MIA> Biblioteca> Neno Vasco > Novidades
Primeira Edição: jornal A Aurora (Porto, 27 dezembro 1914) (Contexto de início 1ª Guerra Mundial)
Fonte: https://ultimabarricada.wordpress.com/neno-vasco/obras-de-neno-vasco/o-desarmamento-geral/
Transcrição e HTML: Fernando Araújo.
Toma incremento, na Inglaterra, o movimento em favor do desarmamento geral, a impor-se como cláusula na conclusão da paz.
A ele se associam francamente ministros e oficiais do exército, incluindo alguns do quartel general de French.
Devemos confiar na sinceridade e na praticabilidade desse esforço?
O argumento mais sólido e positivo dos que nutrem esperança na vitória desse movimento de opinião sancionado por um governo funda-se no supremo interesse da insular Grã-Bretanha em destruir ou anular o militarismo no continente europeu.
Graças às suas especiais condições geográficas e históricas, a Ingleterra nunca necessitou nem conseguiu instalar em casa um poderoso exército permanente; nem parece que possa agora mudar de caminho, apesar da outra corrente de opinião que, aproveitando as circunstâncias atuais, procura convencer o país das vantafens e necessidade do serviço militar obrigatório.

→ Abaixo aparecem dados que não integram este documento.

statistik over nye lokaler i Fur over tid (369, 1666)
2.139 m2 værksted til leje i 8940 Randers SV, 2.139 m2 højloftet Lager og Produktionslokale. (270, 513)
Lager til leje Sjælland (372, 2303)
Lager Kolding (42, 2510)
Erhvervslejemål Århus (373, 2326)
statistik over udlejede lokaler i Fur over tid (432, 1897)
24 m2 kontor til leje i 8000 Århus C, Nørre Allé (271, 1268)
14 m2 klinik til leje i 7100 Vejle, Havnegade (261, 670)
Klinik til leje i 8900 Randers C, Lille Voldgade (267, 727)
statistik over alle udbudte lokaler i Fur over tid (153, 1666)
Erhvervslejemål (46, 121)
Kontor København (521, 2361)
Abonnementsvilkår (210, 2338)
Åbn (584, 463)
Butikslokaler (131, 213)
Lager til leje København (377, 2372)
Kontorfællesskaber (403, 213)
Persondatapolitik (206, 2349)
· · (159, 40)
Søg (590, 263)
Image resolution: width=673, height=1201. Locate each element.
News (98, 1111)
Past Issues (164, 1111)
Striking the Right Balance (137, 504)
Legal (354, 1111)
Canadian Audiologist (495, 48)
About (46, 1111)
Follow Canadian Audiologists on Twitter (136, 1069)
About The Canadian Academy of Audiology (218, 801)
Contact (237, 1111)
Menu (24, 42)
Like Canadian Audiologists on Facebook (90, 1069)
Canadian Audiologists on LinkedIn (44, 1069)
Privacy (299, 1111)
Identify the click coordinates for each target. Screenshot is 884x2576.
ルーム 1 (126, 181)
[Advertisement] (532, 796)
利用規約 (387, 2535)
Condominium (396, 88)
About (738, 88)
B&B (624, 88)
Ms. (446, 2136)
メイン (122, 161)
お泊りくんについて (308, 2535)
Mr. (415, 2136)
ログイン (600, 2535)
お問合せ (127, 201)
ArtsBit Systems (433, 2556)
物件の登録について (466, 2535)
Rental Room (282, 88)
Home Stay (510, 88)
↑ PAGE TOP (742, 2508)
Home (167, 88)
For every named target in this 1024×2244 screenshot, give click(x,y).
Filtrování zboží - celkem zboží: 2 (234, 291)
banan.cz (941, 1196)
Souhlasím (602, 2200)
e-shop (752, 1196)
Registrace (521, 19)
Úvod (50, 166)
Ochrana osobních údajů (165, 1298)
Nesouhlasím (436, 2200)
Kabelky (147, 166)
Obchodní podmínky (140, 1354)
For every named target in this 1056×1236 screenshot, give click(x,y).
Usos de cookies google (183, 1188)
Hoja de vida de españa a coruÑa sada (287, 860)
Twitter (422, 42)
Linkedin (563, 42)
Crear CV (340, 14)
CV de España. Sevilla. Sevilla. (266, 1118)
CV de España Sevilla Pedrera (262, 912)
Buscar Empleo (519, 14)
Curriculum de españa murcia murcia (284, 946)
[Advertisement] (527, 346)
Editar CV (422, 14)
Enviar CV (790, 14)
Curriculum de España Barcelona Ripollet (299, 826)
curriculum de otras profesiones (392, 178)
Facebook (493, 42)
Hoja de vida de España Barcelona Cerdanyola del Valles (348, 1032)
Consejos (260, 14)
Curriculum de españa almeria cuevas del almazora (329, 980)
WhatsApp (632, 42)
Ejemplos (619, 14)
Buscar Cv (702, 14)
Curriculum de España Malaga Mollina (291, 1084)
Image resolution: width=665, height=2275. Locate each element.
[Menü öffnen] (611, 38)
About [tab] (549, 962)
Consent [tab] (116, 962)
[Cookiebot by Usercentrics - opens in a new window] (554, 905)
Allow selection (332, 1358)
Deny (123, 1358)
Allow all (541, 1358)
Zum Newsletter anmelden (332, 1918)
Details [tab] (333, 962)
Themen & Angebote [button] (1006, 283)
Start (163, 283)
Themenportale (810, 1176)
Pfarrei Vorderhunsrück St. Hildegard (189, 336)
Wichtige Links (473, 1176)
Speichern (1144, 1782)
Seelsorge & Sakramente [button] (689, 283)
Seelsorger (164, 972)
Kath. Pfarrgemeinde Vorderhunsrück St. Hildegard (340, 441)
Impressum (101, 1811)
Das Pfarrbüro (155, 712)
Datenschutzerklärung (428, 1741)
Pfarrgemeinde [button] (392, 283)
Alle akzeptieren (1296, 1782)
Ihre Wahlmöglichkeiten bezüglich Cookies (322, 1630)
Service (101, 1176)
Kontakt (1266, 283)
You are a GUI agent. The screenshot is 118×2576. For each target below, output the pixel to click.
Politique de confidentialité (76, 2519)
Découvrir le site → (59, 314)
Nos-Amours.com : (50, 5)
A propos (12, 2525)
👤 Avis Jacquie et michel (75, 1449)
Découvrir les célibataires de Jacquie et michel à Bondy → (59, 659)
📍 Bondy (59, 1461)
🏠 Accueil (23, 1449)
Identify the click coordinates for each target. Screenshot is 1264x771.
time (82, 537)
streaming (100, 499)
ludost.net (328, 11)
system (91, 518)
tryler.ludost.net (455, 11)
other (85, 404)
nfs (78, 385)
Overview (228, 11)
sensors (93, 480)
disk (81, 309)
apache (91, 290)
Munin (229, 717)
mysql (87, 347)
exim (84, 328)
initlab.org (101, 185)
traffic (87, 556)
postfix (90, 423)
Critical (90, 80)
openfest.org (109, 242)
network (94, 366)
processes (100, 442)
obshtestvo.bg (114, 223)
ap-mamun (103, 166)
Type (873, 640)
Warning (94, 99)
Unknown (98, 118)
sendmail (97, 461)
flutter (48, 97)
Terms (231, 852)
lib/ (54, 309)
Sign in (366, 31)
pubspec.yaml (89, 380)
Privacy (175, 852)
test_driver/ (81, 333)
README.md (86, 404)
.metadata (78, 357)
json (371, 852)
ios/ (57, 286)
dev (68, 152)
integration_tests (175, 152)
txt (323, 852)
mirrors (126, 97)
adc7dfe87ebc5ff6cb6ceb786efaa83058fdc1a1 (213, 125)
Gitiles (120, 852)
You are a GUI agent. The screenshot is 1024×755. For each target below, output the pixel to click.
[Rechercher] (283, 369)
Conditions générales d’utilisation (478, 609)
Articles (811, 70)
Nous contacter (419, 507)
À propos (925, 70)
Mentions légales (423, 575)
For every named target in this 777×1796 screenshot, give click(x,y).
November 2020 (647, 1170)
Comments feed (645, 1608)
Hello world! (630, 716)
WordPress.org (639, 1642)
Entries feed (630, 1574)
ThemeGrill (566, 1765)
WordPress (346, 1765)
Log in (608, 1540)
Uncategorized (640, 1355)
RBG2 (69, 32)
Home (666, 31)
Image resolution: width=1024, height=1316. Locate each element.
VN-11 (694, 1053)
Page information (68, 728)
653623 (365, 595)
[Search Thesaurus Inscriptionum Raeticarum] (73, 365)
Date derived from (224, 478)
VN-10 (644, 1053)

Demais, se possuísse esse grande exército, não o poderia manejar facilmente como arma ofensiva contra uma potência continental. Sempre que o Estado britânico precisou de aniquilar a ameaça dum imperialismo continental, o poder dum concorrente perigoso, teve que se socorrer dum aliado, servindo-se dos seus soldados ou dos seus portos de desembarque.
Compreende-se, pois, o empenho posto pela Inglaterra em reclamar o desarmamento geral: é um tanto a história daquela raposa que, desprovida de cauda, pretendia induzir as suas congéneres a cortarem o respetivo apêndice.
A empresa, porém, não parece das mais fáceis, ainda mesmo que à Inglaterra se juntassem os seus dois aliados. Muito provavelmente, fracassaria a imposição, como fracassou a que Napoleão fez à Prússia.
Sinceramente ou com velhacaria, o que os estadistas e militares ingleses procuram é doirar o horror naturalmente inspirado pelas carnificinas internacionais e entusiasmar pela luta um povo que não conhece a servidão militar forçada. Se a horrível conflagração puder ser apresentada como a derradeira, se lhe for dado como alvo sublime o desarmamento geral, se desaparecer sob tão luminosas aparências a mesquinha e feroz luta de interesses capitalistas e estatais, os cambatentes surgirão numerosos e ardentes e o povo suportará com santa resignação a dolorosíssima prova.
Poderá, pois, o proletariado esperar o desarmamento?
Em regime capitalista e estatal, esse desarmamento, se não é um vão devaneio pronto e acabado, toca as raias da utopia. Demasiados são os interesses que, na atual sociedade, se prendem ferreamente à guerra e à paz armada: a finança, a grossa indústria metalúrgica, o comércio grande e pequeno dos fornecedores de tropas e marinhas, o militarismo profissional, etc., tudo isso pesará formidavelmente na balança. E como, em sistema capitalista – de patronato e salariato, ninguém trata de produzir utilidades, mas apenas de ganhar seja como for alguns vinténs para subsistir, o próprio proletariado se acha interessado nas indústrias de paz armada. Se ele não temesse a desocupação, temê-la-iam os governos, pelas perturbações e revoltas que causaria. Nem sob o ponto de vista social revolucionário, o lucro seria total, pois que os Estados, em vez dos grandes exércitos de soldados à força, reforçariam, para o serviço de coação interna, as suas guardas e gendarmerias de homens escolhidos e predispostos.
O militarismo e o imperialismo são frutos do vigente sistema de produção, e a revolução que pretenda suprimi-los tem de suprimir o regime burguês e os Estados.
O que não impede de registar as promessas dos governantes e de combater com todos os males do Capitalismo, o avanço do militarismo e do espírito militar.